お菓子の家の魔女
鼻歌を歌う結愛に、麻里那がそっとささやいてきた。
「先生、最近ご機嫌ですね。どうしたんですか?」
「ああ、ごめんなさい、つい無意識で」
いつものお菓子教室で、結愛は王様のチョコレートケーキを生徒たちに教えていた。これは味も良いのだが、見た目が独特だ。特徴的なのは、王冠を何個も重ねたような突起をチョコレートで表現し、ケーキの表面を飾っている点。この装飾の難易度は高い。さすがに一番長く通っている麻里那でも苦労している。

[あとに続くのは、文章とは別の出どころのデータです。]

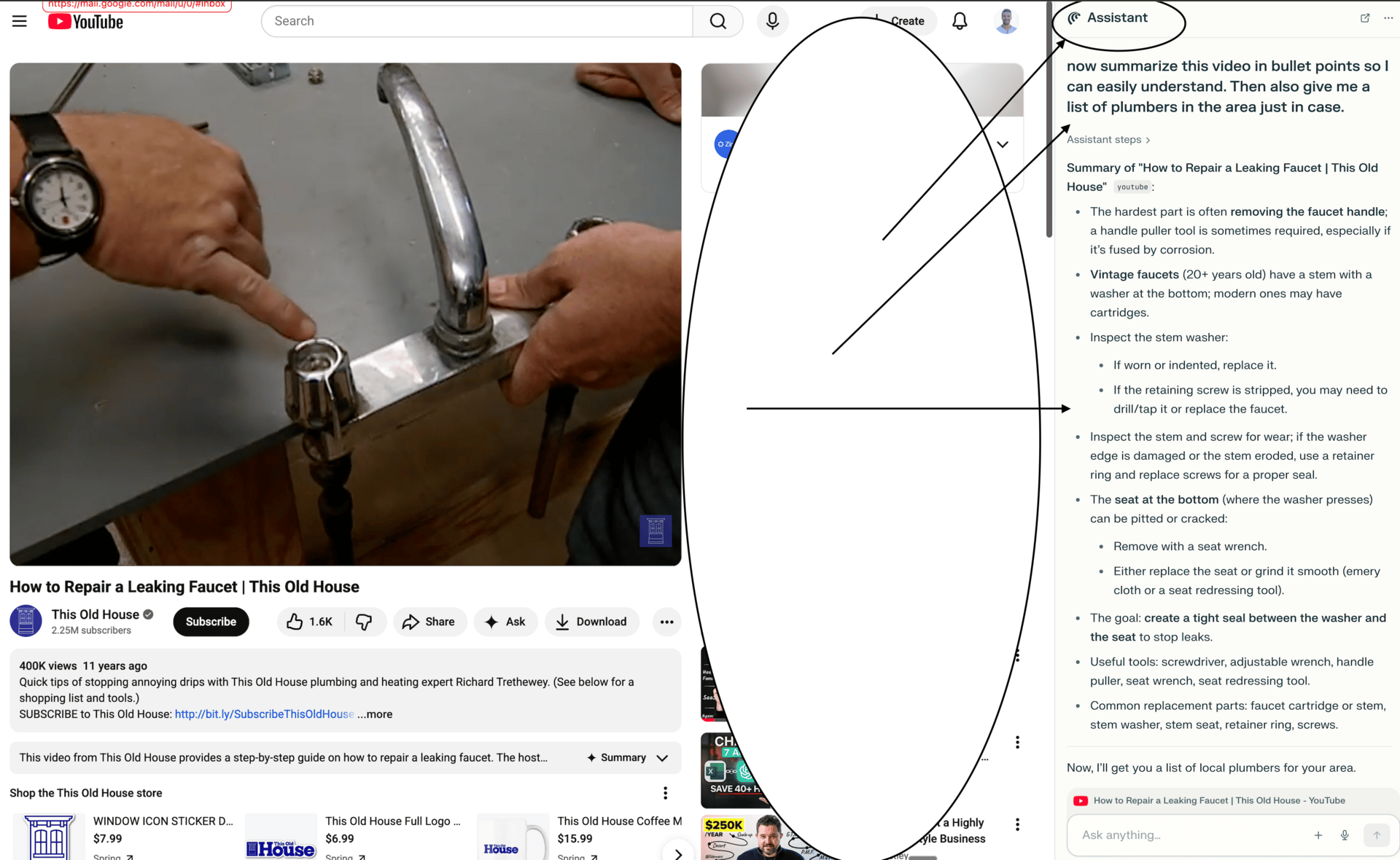Expand the video Summary chevron
This screenshot has height=860, width=1400.
(x=662, y=758)
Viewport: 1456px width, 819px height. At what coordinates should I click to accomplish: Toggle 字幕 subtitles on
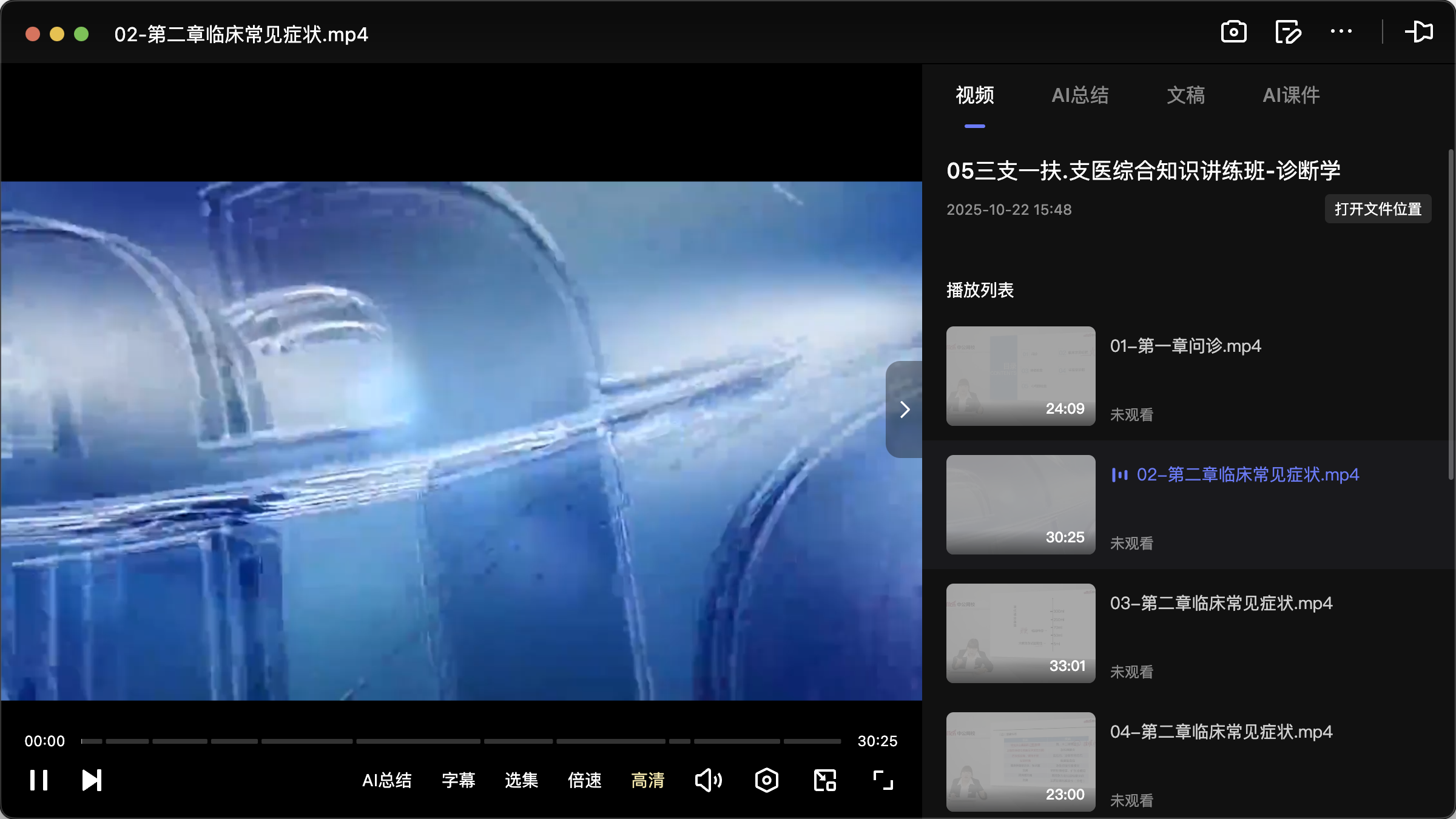click(458, 781)
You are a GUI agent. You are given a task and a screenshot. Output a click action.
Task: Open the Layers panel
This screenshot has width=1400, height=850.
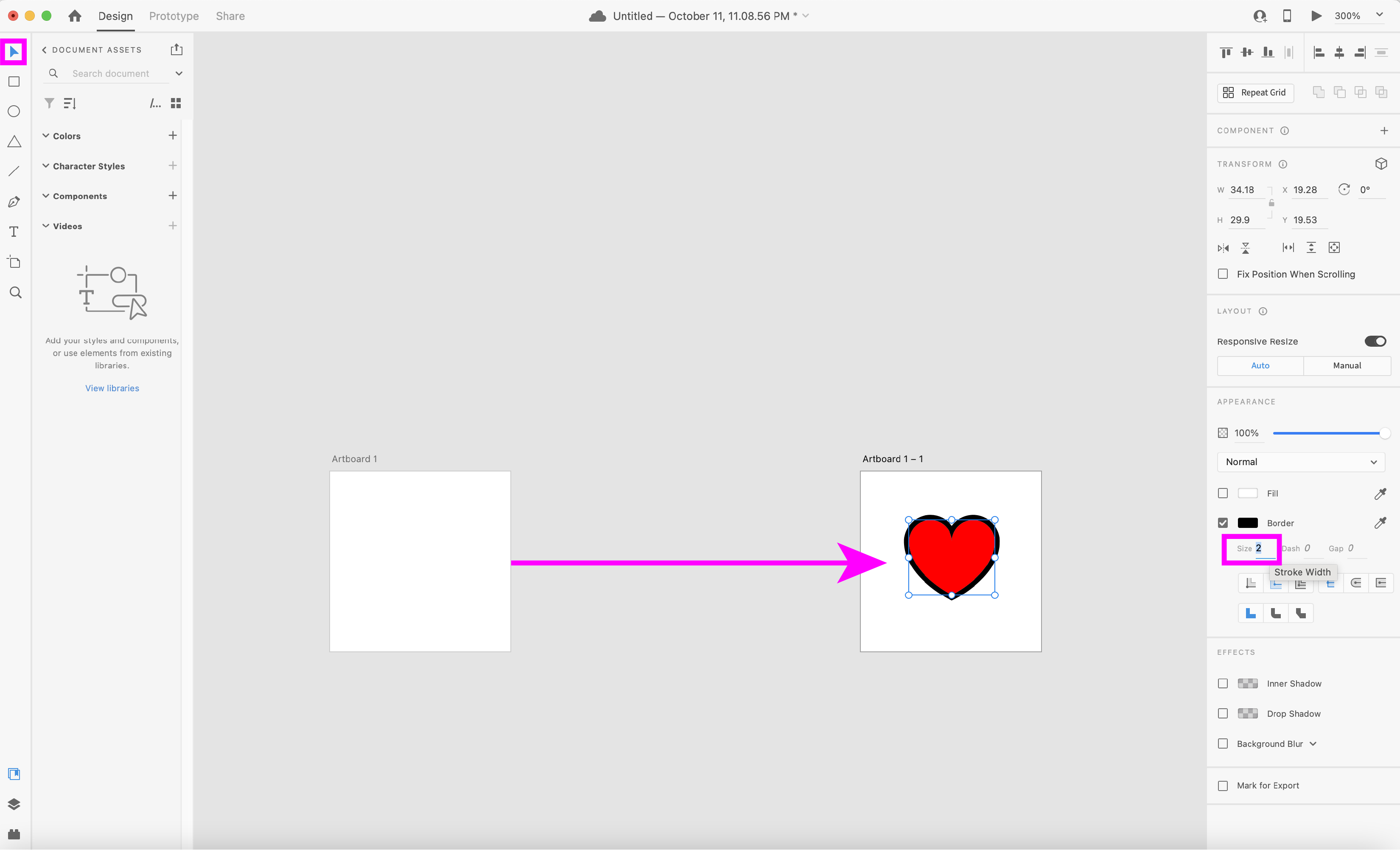click(14, 804)
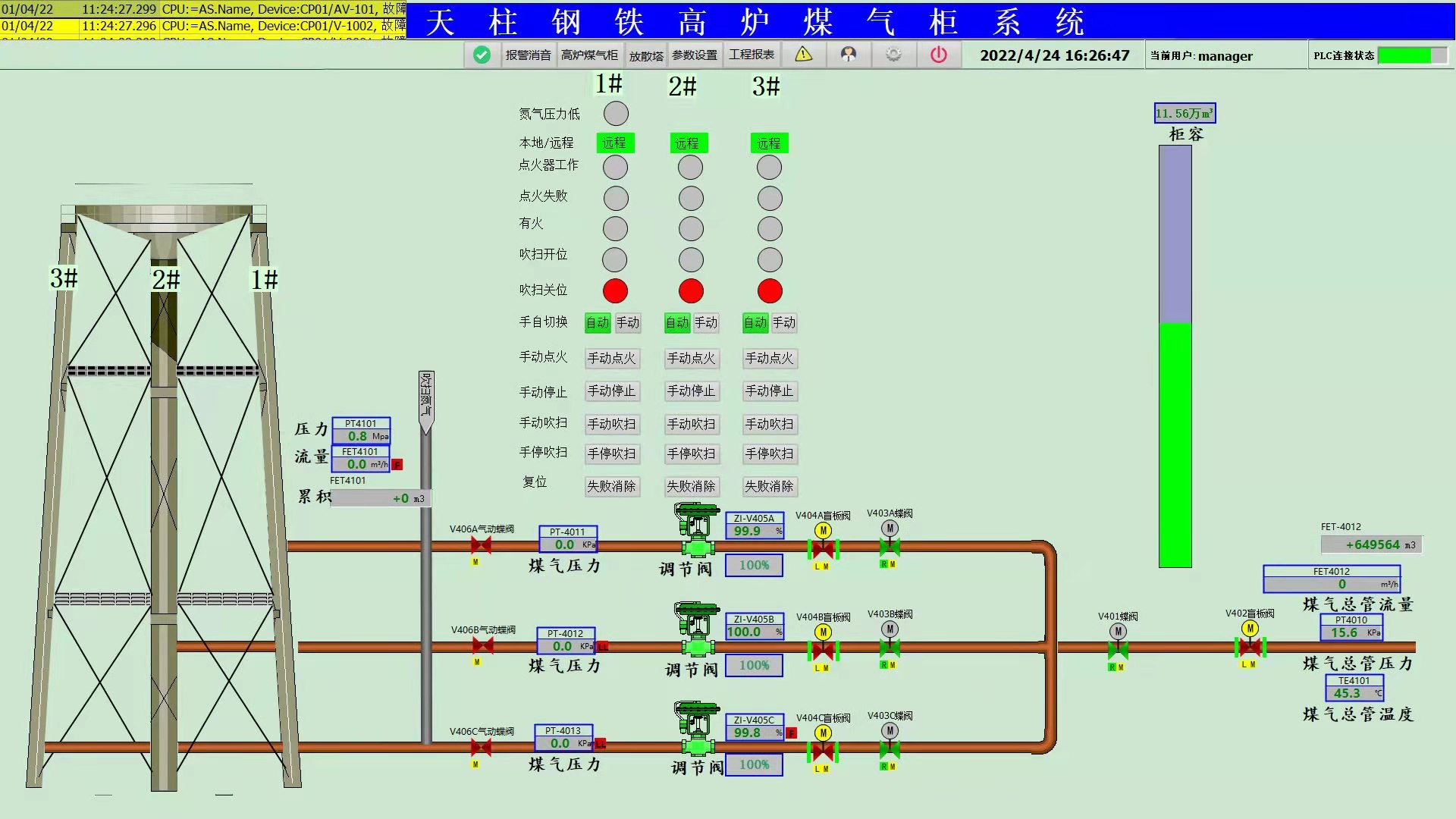This screenshot has width=1456, height=819.
Task: Open the 高炉煤气柜 page tab
Action: coord(589,55)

「こんな難しいケーキを楽しそうに作れるなんて、先生、さすがですね!」
と、他の生徒が言うと皆頷く。今回はどの生徒も必死で、余裕がないことが見て取れる。
「無理に見本通り作らなくて良いんですよ。自分にとって、かっこいいと思う王冠を表現してください」
結愛は一人一人に手を貸して回りながら、笑顔で呼び掛けた。その結果、あちこちで良く言えば個性的な、正確には、やや不格好なケーキが出来上がったが、生徒たちは達成感に満ちた顔をしていた。
「やっぱり、先生何か良い事あったんでしょ」
帰り道、生徒たちと駅に向かう道で麻里那が結愛に上目遣いで尋ねてきた。
「実は……年下の彼氏ができてしまって」
ええ、意外、いや、やっぱり、など様々な反応をする生徒らに、結愛は、
「なんて、嘘ですよ。実は、私のプロデュースしたお菓子が再来月、コンビニで発売されることになったから、嬉しくて」
きゃあ、素敵、絶対買いたい、何のお菓子ですか、などと騒ぎ立てる生徒たちに「まだお菓子の詳細は契約上秘密なの」と笑いかける結愛を、少し離れて麻里那はじっと見ていた。結愛と目が合った時、麻里那はふっと微笑んで、携帯電話を高くかざした。電車に乗ってから届いた麻里那からのメールには、
「先生、良かったですね。素敵な恋になりますように!」
と、全てを見透かしたことが記されていたので、結愛は顔を赤らめた。